Goldman Sachs the Journey to Zero Downtime Fsi310

Title

AWS re:Invent 2023 - Goldman Sachs: The journey to zero downtime (FSI310)

Summary

  • Introduction: Manjula Nagineni, a senior solutions architect at AWS, introduces the session on Goldman Sachs' journey to zero downtime, emphasizing the complexity of achieving this in distributed systems.
  • Problem Statement: Zero downtime is critical for client trust, especially in the banking industry, and is driven by the need for resiliency, client trust, and meeting SLAs.
  • Goldman Sachs Transaction Banking (TXB): Rob Carson explains that TXB is built on AWS, with hundreds of microservices and a zero recovery point objective (RPO). They aim for minimal recovery time objective (RTO) and have thousands of deployments annually.
  • High Availability Architecture: Rob discusses the architecture, including the use of Amazon ECS, Terraform, microaccounts, VPC endpoint services, and DevOps practices.
  • Deployment Strategies: Akarshit Bachu covers zero downtime deployment strategies, focusing on stateless services using AWS ECS Fargate and Blue-Green deployment with AWS CodeDeploy and CloudWatch Synthetics.
  • Stateful Resources: Strategies for Amazon RDS, Amazon MSK, and DynamoDB are discussed, including a homegrown solution for Aurora RDS to achieve high availability.
  • Release Procedures: The use of infrastructure as code, security as code, and AWS CloudWatch Synthetics for validating releases is explained.
  • Game Days: A ritual in TXB where they perform multi-region deployments and failovers to test resiliency and update runbooks.
  • Key Wins and Lessons Learned: Rob shares the benefits of their approach, including reduced prod release validation time, fewer dev team release hours, and decreased Aurora downtime per deployment.

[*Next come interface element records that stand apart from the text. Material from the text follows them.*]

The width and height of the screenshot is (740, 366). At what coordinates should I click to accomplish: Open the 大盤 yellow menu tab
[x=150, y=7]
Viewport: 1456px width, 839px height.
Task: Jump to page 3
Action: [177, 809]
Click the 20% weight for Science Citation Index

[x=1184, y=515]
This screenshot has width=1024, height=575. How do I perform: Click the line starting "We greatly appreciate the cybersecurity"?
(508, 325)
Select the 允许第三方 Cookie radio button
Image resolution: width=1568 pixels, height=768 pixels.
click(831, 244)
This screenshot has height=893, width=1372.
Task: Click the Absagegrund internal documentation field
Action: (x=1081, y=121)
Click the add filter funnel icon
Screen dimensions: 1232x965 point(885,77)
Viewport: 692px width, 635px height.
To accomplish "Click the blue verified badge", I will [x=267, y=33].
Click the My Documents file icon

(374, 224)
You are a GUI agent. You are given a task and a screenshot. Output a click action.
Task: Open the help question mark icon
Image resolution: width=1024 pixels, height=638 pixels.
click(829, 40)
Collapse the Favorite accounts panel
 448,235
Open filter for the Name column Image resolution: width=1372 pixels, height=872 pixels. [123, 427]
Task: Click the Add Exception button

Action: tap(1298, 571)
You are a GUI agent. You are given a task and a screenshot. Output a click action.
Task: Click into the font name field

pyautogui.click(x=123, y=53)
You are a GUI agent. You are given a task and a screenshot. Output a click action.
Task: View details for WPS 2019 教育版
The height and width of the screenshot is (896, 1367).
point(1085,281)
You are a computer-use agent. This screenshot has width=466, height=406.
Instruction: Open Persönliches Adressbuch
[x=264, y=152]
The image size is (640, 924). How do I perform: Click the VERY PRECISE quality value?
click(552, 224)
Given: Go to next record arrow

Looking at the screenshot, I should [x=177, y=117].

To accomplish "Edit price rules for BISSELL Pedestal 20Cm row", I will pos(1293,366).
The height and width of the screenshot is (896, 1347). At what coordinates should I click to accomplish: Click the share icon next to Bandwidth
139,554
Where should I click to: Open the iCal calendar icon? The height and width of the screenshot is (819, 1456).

He also shares lessons learned about deep health checks, NLB vs. ALB flips, and event-driven applications.
  • Looking Forward: Manjula outlines future enhancements, including blue-green deployments for Aurora PostgreSQL, chaos testing with AWS Fault Injection Simulator, and zero-touch release processes.

Insights

  • Resiliency is Key: The emphasis on resiliency and the quote from AWS CTO Werner Vogels, "everything fails all the time," highlights the importance of designing systems that can withstand failures.
  • Client Trust and SLAs: The banking industry's reliance on 24/7 service availability underscores the need for architectures that can maintain client trust and meet stringent SLAs.
  • Microservices and Microaccounts: Goldman Sachs' use of hundreds of microservices and the concept of microaccounts for isolation to prevent cascading failures demonstrates a commitment to modular and resilient design.
  • Blue-Green Deployments: The detailed explanation of blue-green deployments for both stateless and stateful services shows a sophisticated approach to minimizing downtime during updates.
  • Automation and DevOps: The focus on automating technical and functional processes and embracing a DevOps culture indicates a modern approach to software development and operations.
  • Game Days: The practice of conducting game days to test the system's resiliency and update runbooks is a proactive approach to ensuring system reliability.
  • Continuous Improvement: The session concludes with a look at future enhancements, suggesting that the journey to zero downtime is ongoing and requires continuous innovation and adaptation.